Prompt: Read the lines below, and copy any that contain the string "computer".

Data for review:
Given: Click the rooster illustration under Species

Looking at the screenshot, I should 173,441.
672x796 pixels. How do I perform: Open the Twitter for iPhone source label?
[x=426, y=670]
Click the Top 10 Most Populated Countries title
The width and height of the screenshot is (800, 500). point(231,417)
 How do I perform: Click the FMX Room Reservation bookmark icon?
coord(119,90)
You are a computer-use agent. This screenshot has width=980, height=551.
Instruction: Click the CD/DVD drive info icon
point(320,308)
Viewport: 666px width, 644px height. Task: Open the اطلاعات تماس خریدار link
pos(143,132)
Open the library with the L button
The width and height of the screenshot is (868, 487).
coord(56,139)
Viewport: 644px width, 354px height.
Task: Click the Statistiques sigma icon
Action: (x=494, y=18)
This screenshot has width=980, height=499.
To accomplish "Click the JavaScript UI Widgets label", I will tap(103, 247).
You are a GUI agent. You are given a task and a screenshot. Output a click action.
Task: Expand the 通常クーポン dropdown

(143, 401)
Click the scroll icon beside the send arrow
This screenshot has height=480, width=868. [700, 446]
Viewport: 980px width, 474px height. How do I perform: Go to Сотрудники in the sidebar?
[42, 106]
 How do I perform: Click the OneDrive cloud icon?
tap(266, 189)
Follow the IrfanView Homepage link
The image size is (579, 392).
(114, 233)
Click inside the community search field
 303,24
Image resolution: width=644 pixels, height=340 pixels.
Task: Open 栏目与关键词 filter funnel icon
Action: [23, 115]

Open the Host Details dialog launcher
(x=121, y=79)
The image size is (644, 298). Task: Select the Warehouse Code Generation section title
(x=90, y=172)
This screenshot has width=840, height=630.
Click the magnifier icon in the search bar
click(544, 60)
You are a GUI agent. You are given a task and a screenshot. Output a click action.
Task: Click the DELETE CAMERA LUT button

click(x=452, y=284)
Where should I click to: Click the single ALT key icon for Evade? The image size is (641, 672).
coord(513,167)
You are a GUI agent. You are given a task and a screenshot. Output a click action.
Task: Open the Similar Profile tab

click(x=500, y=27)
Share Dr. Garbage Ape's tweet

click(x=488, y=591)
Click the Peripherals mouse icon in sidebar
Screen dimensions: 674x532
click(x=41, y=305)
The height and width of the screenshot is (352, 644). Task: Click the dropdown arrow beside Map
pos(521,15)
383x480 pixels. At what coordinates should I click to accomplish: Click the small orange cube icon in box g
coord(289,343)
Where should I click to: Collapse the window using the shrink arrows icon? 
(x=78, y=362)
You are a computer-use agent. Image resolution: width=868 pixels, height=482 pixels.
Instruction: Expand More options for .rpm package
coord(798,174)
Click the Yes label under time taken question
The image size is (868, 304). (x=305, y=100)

Output below:
You are a computer-use agent. This screenshot has width=980, height=551.
You are a computer-use agent. Image resolution: width=868 pixels, height=482 pixels.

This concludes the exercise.